## Data supplied

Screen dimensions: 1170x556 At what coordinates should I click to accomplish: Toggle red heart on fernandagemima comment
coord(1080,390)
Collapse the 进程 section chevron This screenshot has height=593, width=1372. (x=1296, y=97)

--

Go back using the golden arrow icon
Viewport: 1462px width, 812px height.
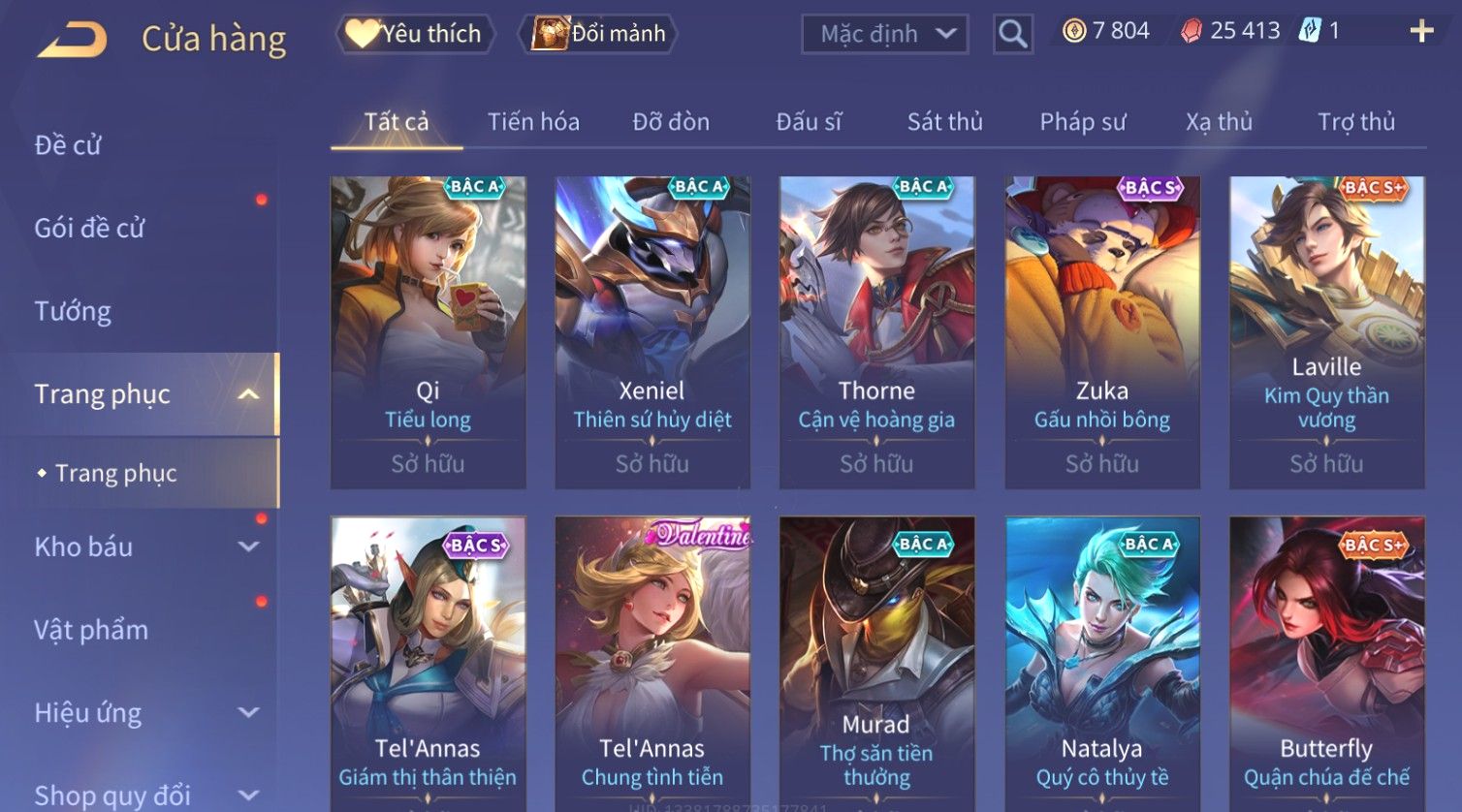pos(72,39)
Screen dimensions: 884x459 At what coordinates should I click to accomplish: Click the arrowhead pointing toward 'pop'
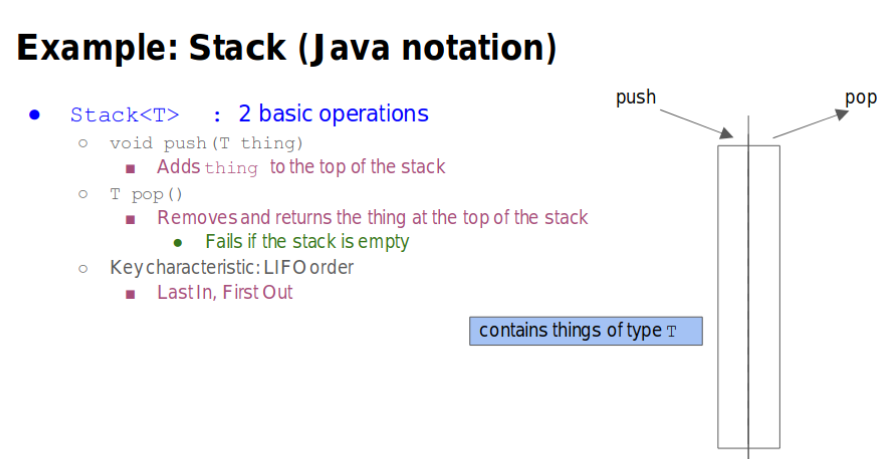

## Task instructions
Leaving out each picture, repeat exactly the lines above from the one that contains "Go back using the golden arrow icon" through the one that contains "Screen dimensions: 884x459".

## Task answer
Go back using the golden arrow icon
Viewport: 1462px width, 812px height.
pos(72,39)
Screen dimensions: 884x459 At what coordinates should I click to accomplish: Click the arrowhead pointing toward 'pop'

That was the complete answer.